**TASKS AND EXERCISES**
(a) From the review of The Village, duplicate the passage that begins at the words "medallion, sprawled out" and stops after the words "down their gullets.".
(b) Answer these questions from the review of The Village:
(i) Since which film does the reviewer say Shyamalan has matured little as a filmmaker?
(ii) Which actor does the reviewer say you will not believe is delivering his lines with any seriousness?
(iii) In which film is the unhappy marriage subplot called somewhat underdeveloped?

**EXTRACT PROVIDED**
--

In case the serpentine structure of The Village wasn’t
enough to alert you that this is an M. Night Shyamalan picture,
he altruistically provides a bevy of secondary Shyamalan-isms just
so, you know, you know. Pace glacial enough to fossilize six generations
of your family, including those not yet born? Check. Excessively
long takes and camera moves so self-aggrandizing that would make
Hitler’s preserved brain blush? Check. Jarring
M. Night Shyamalan speaking cameo which will make every member of
the audience lean to their buddy/partner and simultaneously bark
“That’s M. Night Shyamalan!”? Check. The Village’s
greatest fault—apart from the first twist, which obliterates
all interest one might have in the story, and the second twist,
which is so improbable that you will not be able to believe that
William Hurt is delivering his lines with any degree of seriousness,
and which will leave you laughing so hard that unforetold reservoirs
of urine will involuntarily spout forth from your urethra (neither
of which I am at liberty to divulge because I am an unbeliever of
spoilers in reviews)—is how formulaic, lazy, and shamelessly
manipulative it all feels. It is frighteningly easy (though not
very pleasurable) to imagine Shyamalan naked, wearing a gold “$”
medallion, sprawled out atop a mound of moist one-hundred-dollar
bills, brainstorming about his newest project, repeating the word
“twist, twist, twist” over and over, for inspiration.
He has matured little as a filmmaker since The Sixth Sense
(I would even argue that he had devolved over time, that he has
become far less sincere), and seems content to languish in the familiar
territory of giving the audience exactly what they expect, ironically,
by shoveling hackneyed surprise after surprise down their gullets.
To support my claim that The Village was born from the
seed of financial gain and an egg of creative indolence, it is,
by far, Shyamalan’s least-human work, devoid of most character
development and small moments, which are two of the director’s
greatest strengths. It contains nothing nearly as deep as The
Sixth Sense’s single-mother struggles, or the lack of
faith eating away at Signs’s ex-preacher, or even the somewhat
underdeveloped unhappy marriage subplot in Unbreakable.
Here we are left to pick carrion from an unremarkable love story
between the two protagonists, and unsuccessfully suck the marrow
from the bone-dry village elders who internally battle with “coincidentally”

--

**DATASET EXTRACT**

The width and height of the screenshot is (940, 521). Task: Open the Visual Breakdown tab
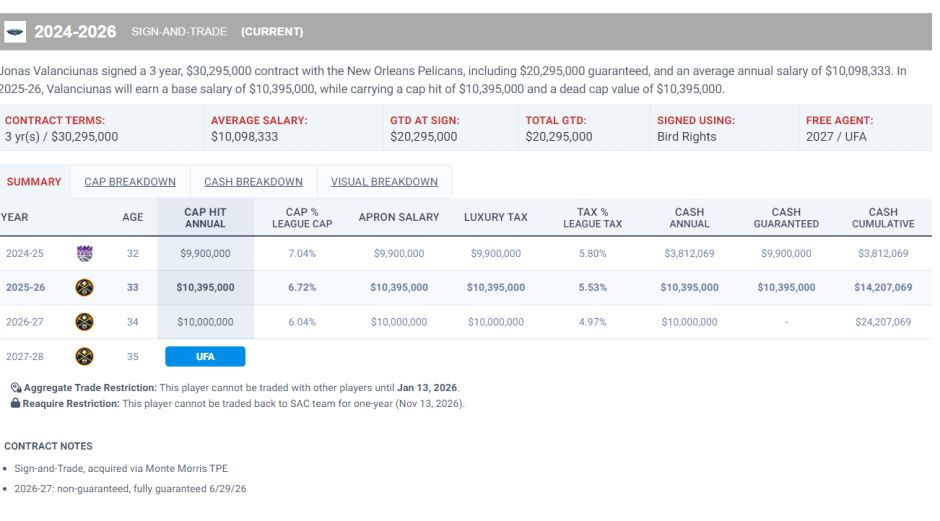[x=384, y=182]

--

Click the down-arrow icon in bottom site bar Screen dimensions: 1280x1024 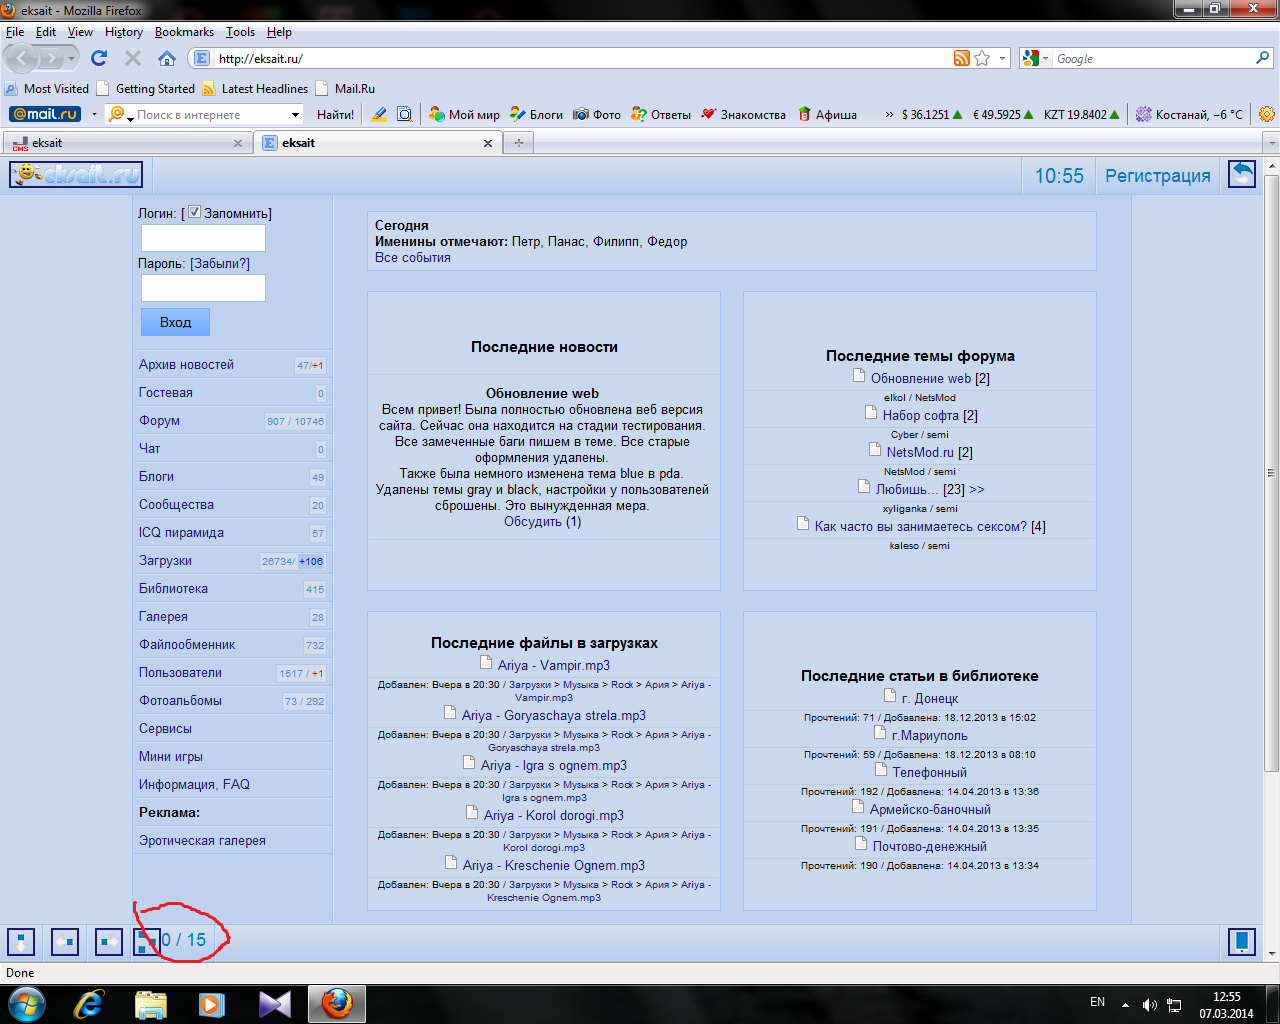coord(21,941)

--

**ANSWERS BY TASK**
(a)
medallion, sprawled out atop a mound of moist one-hundred-dollar
bills, brainstorming about his newest project, repeating the word
“twist, twist, twist” over and over, for inspiration.
He has matured little as a filmmaker since The Sixth Sense
(I would even argue that he had devolved over time, that he has
become far less sincere), and seems content to languish in the familiar
territory of giving the audience exactly what they expect, ironically,
by shoveling hackneyed surprise after surprise down their gullets.

(b)
(i) The Sixth Sense
(ii) William Hurt
(iii) Unbreakable